-- Data provided --
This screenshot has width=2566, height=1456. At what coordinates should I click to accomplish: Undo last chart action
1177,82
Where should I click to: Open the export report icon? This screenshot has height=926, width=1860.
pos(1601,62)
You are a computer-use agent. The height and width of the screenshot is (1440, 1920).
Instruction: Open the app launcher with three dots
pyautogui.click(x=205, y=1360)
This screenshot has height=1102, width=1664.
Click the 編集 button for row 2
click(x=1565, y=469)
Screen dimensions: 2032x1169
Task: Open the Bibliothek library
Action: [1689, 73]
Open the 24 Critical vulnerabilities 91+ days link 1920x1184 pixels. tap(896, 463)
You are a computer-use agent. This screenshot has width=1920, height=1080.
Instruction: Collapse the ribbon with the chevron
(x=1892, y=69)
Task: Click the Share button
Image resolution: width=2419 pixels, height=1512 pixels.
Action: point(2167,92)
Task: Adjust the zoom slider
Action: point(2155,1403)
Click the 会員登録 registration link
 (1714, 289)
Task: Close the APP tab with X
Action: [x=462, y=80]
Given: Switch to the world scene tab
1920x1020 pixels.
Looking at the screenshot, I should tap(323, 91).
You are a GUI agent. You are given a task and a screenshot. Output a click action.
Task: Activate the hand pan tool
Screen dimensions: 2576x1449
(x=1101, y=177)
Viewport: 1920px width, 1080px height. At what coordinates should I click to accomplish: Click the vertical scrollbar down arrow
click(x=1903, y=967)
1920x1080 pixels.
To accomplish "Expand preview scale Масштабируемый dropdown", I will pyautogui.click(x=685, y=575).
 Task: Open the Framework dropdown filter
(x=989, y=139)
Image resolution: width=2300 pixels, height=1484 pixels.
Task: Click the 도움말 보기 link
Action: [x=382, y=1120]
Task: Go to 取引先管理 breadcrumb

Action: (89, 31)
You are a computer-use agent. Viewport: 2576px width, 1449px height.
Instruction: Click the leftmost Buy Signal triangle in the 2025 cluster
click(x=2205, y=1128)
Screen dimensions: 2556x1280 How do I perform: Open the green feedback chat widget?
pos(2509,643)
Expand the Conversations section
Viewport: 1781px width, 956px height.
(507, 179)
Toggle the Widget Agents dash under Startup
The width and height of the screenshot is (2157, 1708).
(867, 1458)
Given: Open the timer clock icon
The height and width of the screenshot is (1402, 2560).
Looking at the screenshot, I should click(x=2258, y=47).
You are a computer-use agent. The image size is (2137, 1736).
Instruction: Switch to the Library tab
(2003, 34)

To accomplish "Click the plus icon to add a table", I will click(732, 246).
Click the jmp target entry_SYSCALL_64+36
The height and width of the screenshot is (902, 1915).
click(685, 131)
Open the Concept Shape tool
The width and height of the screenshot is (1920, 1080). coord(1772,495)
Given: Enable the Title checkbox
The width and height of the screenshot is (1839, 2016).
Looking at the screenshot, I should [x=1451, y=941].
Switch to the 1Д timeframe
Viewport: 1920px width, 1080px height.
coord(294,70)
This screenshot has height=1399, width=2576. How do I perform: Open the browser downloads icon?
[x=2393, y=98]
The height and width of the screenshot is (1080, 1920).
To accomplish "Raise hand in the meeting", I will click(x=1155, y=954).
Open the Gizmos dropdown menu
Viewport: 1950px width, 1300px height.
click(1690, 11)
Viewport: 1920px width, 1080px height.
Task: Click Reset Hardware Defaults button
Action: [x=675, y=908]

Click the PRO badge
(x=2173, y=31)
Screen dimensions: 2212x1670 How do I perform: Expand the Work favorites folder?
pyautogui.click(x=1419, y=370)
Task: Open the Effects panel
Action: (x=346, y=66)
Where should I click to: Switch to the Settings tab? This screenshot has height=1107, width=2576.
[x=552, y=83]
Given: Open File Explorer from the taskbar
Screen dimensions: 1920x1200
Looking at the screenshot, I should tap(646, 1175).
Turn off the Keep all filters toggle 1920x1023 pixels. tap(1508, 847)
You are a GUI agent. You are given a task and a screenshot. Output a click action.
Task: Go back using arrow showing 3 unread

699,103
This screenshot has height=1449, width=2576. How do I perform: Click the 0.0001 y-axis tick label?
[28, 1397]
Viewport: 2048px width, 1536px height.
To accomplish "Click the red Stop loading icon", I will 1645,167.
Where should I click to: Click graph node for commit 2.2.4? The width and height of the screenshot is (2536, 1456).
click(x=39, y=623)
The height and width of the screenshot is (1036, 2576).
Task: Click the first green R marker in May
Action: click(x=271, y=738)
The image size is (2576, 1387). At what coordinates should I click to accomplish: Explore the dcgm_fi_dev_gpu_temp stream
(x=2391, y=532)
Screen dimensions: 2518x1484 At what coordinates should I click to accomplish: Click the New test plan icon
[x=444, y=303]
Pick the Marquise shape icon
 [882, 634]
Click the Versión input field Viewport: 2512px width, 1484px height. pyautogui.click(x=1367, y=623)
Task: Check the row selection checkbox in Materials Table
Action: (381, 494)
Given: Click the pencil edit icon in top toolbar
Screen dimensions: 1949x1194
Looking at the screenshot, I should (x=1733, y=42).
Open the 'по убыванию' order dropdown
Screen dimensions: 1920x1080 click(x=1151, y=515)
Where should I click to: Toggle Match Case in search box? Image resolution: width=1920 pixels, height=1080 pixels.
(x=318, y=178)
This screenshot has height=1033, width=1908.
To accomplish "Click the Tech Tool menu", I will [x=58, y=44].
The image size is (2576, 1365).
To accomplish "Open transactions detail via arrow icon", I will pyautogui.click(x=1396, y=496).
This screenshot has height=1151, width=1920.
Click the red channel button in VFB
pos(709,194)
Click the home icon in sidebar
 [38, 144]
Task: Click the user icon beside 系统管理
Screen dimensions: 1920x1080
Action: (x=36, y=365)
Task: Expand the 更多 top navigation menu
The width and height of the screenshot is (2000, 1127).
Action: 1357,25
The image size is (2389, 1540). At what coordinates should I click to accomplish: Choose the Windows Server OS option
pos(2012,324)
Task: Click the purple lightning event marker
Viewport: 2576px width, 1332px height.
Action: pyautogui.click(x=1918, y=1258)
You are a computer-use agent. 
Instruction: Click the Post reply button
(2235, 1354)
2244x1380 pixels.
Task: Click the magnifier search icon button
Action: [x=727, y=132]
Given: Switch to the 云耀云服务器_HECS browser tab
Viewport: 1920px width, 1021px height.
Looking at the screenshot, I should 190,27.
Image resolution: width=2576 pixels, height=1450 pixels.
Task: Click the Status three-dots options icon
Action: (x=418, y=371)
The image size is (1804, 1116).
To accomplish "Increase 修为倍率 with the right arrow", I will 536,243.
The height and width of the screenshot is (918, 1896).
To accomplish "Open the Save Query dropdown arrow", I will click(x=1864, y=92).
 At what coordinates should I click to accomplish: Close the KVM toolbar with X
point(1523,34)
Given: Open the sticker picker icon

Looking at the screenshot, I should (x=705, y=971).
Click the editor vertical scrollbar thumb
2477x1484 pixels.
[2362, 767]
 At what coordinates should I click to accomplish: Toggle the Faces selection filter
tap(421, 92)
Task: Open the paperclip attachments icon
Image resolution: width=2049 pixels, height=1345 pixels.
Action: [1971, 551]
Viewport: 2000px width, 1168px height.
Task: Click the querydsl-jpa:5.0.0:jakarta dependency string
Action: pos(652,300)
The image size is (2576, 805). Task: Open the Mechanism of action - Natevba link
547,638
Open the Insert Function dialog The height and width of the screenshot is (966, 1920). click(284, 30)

-- Task description --
Find the string "computer" in the entries above. Copy each line where it occurs.

-- Solution to the exercise --
You are a computer-use agent. The height and width of the screenshot is (1440, 1920).
You are a computer-use agent. This screenshot has width=1920, height=1080.
You are a computer-use agent. Viewport: 2576px width, 1449px height.
You are a computer-use agent. The image size is (2137, 1736).
You are a computer-use agent. 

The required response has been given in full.